2. D.F. Wright's essay, "Accomodation and Barbarity in John Calvin's Old Testament Commentaries", was my favorite essay in this book. The essay is about Calvin's great struggle with what he considered to be barbaric passages in the Old Testament---such as the Conquest, and the Covenant Code's laws that one could beat his slave and sell his daughter into slavery. Sometimes, Calvin used the typical Christian spiel that God is higher than we are and that we should trust him. At other times, he seeks to resolve problems through interpretation---as when he says that the master in Exodus 21:21 was not to be punished for beating his slave because the slave emerged from the beating "sound and whole in every limb" (Wright's words on page 421), and that Exodus 21:22-25 regards the life of the fetus, not just the mother. (Calvin affirms that the fetus is a human being.) Then there are times when Calvin asserts that barbaric laws were a matter of accommodation: God was taking into consideration the hardness of hearts of the Israelites, as Jesus says that God did when he allowed Israelite men to divorce their wives (Mark 10:5).
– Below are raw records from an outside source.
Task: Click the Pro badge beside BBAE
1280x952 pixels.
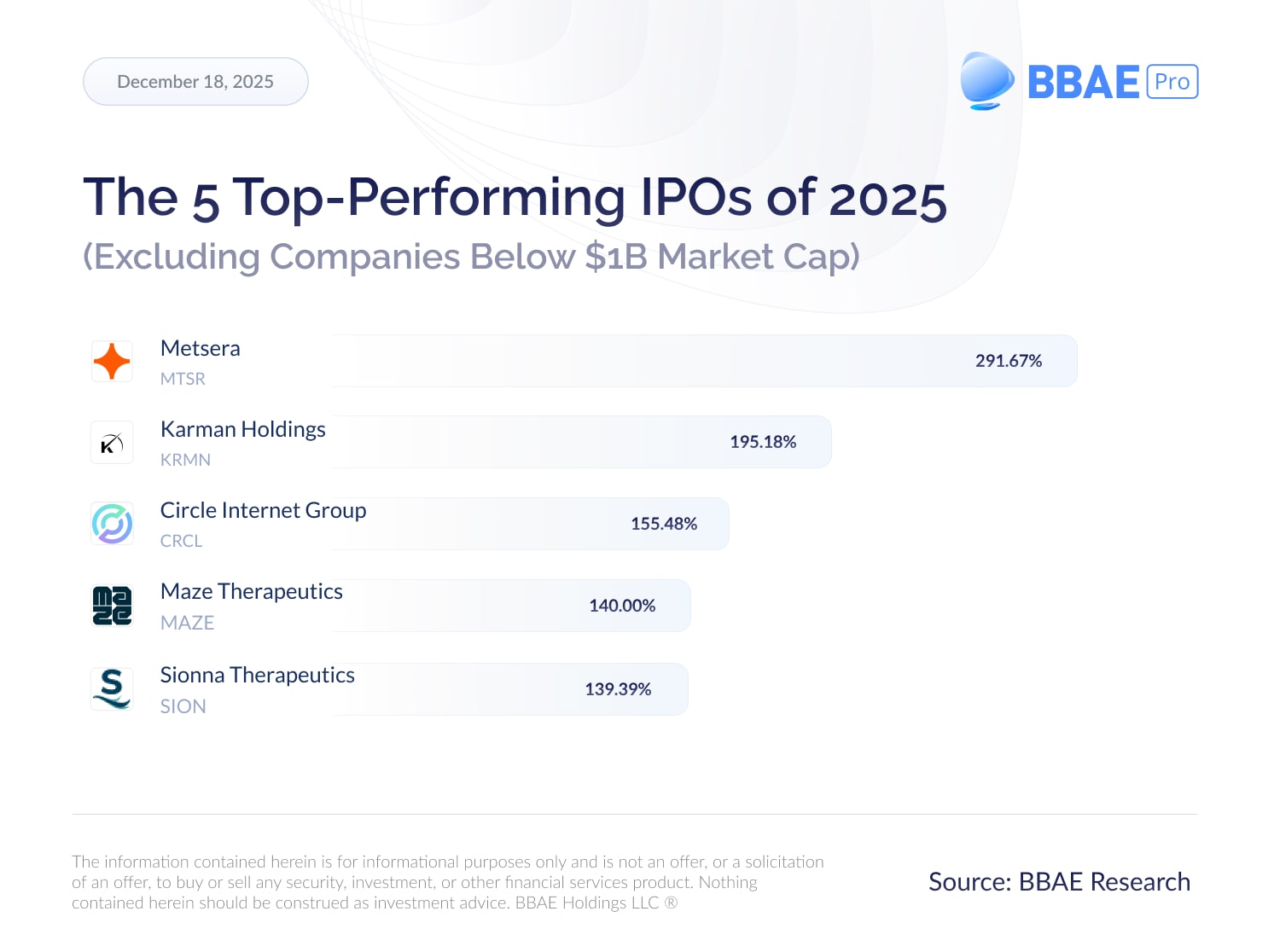Action: coord(1172,82)
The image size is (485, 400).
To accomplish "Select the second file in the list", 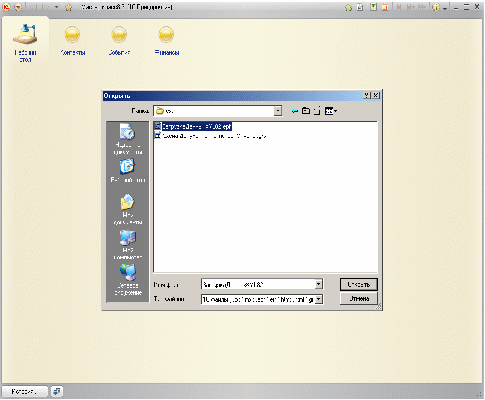I will click(210, 136).
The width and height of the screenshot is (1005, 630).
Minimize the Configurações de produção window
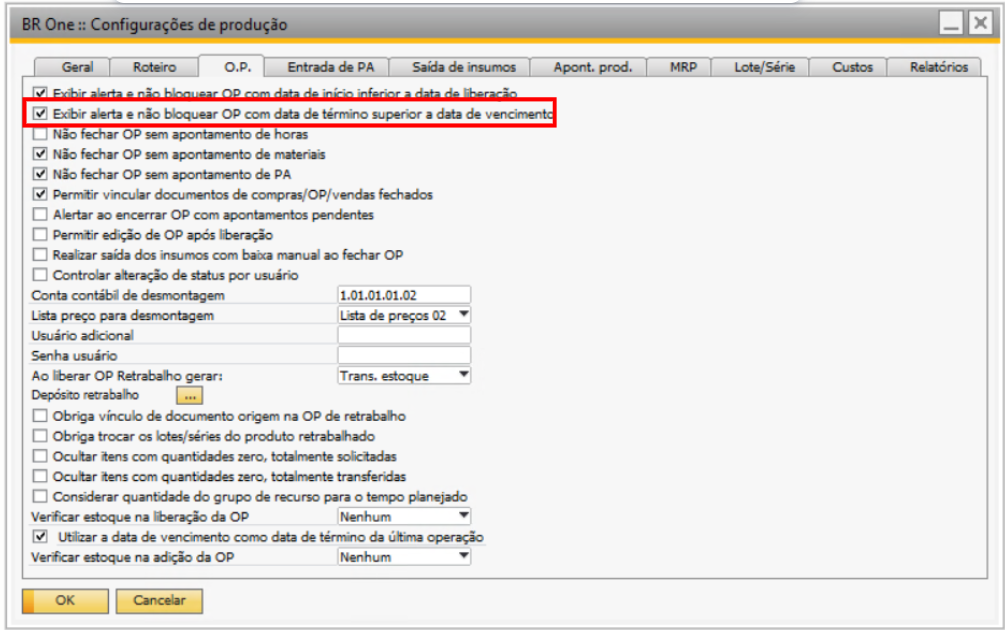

But, for Calvin, such laws do not reflect God's perfect will.

Calvin appears to judge the Bible according to a standard of morality, a standard that he says appears (on some level) among the pagans. A friend of mine recently said that Martin Luther and John Calvin had a "pick-and-choose" approach to the Bible. I knew that Luther did, since he had problems with the Book of Esther and the Epistle of James. But I did not think that Calvin had this sort of approach. After reading Wright's essay, however, I now have second thoughts about this, for Calvin did not believe that certain aspects of Scripture reflected the perfect will of God.